College participation by minority students declined in the middle 1980s following a period of sustained growth . This trend was particularly evident among African Americans and Hispanics  who exhibited both the lowest participation rates as well as the highest propensity to drop out from college. Porter's  analyses of the high-school senior class of 1980, for instance, revealed that Hispanic college students were 13 percent more prone to withdraw from college than were white students, whereas African American college students were 22 percent more likely to drop out than their white counterparts over a six-year period. These low persistence rates (even over extended periods of enrollment in college) are particularly troublesome from a policy perspective given the relationship that the attainment of a bachelor's degree has on subsequent occupational and economic attainment .
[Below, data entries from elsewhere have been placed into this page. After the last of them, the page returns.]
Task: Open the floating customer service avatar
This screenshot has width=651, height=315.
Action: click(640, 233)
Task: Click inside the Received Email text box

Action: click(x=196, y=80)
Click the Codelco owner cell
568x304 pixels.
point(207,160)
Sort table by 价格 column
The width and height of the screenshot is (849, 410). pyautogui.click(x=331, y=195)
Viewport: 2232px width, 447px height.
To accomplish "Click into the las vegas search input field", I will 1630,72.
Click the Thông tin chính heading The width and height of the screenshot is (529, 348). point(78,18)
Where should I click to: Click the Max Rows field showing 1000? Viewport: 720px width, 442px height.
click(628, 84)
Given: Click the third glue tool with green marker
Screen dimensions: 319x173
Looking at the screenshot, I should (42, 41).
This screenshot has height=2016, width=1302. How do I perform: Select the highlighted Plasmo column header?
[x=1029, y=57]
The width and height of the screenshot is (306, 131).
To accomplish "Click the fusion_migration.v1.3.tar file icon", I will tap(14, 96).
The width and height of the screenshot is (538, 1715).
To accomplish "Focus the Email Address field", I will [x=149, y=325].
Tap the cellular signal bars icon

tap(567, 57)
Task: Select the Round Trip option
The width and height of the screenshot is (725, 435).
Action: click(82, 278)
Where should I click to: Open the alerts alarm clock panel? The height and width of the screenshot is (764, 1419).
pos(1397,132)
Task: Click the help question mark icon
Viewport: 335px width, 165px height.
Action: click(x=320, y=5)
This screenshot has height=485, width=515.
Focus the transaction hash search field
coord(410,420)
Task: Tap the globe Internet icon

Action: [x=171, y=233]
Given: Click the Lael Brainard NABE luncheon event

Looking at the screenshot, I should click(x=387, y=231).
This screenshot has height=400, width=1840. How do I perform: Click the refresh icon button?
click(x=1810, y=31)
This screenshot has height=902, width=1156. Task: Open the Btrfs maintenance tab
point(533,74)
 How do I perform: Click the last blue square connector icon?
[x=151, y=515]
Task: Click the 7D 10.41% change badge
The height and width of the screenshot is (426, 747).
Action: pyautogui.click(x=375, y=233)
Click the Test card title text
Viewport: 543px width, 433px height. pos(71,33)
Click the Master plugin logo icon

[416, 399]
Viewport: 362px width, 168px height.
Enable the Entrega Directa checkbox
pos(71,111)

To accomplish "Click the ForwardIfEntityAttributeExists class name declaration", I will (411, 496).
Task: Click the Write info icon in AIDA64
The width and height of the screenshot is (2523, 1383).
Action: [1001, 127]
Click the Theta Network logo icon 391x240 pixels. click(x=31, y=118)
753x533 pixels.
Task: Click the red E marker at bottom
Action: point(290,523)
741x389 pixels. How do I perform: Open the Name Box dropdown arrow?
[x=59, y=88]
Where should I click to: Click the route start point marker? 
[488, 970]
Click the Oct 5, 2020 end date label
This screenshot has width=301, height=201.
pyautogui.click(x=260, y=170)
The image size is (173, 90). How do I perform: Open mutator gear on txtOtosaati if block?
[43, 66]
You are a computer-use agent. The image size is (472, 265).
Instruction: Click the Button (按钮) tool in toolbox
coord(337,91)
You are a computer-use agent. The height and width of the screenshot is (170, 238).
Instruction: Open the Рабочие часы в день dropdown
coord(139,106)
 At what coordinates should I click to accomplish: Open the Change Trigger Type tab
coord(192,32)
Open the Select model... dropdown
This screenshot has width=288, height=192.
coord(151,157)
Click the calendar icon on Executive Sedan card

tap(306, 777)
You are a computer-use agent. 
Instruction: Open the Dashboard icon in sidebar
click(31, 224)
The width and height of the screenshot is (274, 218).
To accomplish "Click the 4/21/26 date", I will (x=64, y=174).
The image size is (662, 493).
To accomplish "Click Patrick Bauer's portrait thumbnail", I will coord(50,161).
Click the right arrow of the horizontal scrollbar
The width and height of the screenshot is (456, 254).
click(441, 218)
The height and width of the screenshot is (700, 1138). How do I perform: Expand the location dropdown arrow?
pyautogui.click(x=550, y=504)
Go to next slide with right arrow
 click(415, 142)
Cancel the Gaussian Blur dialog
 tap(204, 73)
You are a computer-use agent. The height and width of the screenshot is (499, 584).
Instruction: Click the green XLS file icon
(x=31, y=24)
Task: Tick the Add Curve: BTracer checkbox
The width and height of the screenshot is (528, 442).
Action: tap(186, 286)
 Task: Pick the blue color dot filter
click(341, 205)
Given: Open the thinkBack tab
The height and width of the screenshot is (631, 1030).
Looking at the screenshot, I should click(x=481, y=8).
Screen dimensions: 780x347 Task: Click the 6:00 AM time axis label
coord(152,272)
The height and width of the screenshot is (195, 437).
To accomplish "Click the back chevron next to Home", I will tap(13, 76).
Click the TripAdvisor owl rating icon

Several reasons have been advanced to account for these trends. Hauser and Anderson  explored the extent to which declines in college participation rates could be attributed to changes in college aspirations as well as to changes in high-school completion rates among African Americans. After analyzing college aspiration trends for both minorities and nonminorities over a period of thirty years and taking into account high-school completion rates and indicators of socioeconomic status, Hauser and Anderson could not find support for this hypothesis. Other researchers have speculated that the decline could be attributed to changes in the composition of federal assistance and to patterns of financing higher education exhibited by minority students. Porter  noted that declines in minorities' college participation rates correlated with the growth of student loans at the expense of grants. Olivas , Mortenson and Wu , and Mortenson  observed that African American and Hispanic students were less willing to go into debt to finance their college education than were white students. Moreover, Ekstrom  helped to establish and test the proposition that students willing to go into debt to finance their education were more likely to enroll and persist in college.
An alternative explanation to the role of finances in the persistence process has stressed the influence of academic preparation for college. Tinto  argued that overall differences in persistence rates between minorities and nonminorities were primarily due to differences in their academic preparedness rather than differences in their socioeconomic backgrounds. Tinto further contended that these ability differences arise from prior educational experiences at the elementary and secondary educational levels which tend to favor the educational achievement of nonminorities relative to minorities. Some degree of support has been given to this hypothesis. St. John, Kirshstein, and Noell , for instance, reported that the effects of ethnicity disappeared once academic preparation for college was taken into account for the high-school class of 1980.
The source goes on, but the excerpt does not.